Imaging plays a key role in the diagnosis. Ultrasound is the first-line tool, but findings are variable and nonspecific; thus, CT or MRI is recommended for confirmation [3,12]. Once SHR is diagnosed, immediate intervention is required. Management generally involves cesarean delivery followed by exploratory laparotomy. Surgical strategies include hepatorrhaphy with hemostatic devices, perihepatic packing, or hepatectomy [8]. Conservative management may be considered in stable patients with an intact hepatic capsule, and laparoscopic drainage may have a role in selected cases [13].

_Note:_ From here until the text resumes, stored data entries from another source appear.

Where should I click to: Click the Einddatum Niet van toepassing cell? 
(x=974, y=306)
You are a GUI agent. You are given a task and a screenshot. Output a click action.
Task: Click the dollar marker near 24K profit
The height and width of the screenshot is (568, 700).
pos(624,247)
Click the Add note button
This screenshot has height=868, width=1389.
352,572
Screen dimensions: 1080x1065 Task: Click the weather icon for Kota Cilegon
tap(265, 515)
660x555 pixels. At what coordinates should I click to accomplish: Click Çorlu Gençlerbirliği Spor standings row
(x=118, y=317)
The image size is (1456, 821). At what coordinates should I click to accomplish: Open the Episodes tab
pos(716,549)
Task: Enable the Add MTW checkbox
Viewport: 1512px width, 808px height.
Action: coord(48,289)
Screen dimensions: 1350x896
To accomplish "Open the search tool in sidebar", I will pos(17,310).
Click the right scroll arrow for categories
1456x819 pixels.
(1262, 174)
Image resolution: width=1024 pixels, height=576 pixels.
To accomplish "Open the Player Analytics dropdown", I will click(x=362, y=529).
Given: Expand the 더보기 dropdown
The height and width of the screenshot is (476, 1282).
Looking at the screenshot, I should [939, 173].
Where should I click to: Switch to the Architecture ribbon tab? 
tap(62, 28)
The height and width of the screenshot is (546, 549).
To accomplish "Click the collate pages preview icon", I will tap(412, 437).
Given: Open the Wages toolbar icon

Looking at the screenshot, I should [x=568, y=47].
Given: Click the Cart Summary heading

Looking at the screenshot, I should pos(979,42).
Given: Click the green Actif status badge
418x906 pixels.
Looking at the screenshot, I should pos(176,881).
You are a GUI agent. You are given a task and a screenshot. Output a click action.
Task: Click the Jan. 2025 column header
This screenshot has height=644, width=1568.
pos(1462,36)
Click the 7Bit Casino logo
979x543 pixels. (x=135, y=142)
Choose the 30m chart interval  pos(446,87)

In this case, perihepatic packing combined with intraoperative hemostatic measures achieved bleeding control. Postoperatively, pulmonary thromboembolism complicated management due to the high risk of re-bleeding under anticoagulation. The pathophysiology involves pregnancy-induced hypercoagulability and fibrinolytic activation, which, when bleeding occurs, contribute to consumptive coagulopathy and worsening hemorrhage [9].
Conclusions
This report emphasizes that hepatic rupture, though rare and diagnostically challenging, must be considered in the differential diagnosis of pregnant women presenting with acute abdominal pain. Multidisciplinary collaboration and advanced imaging are essential for timely diagnosis and effective management. Importantly, SHR may occur independently of hypertensive disorders.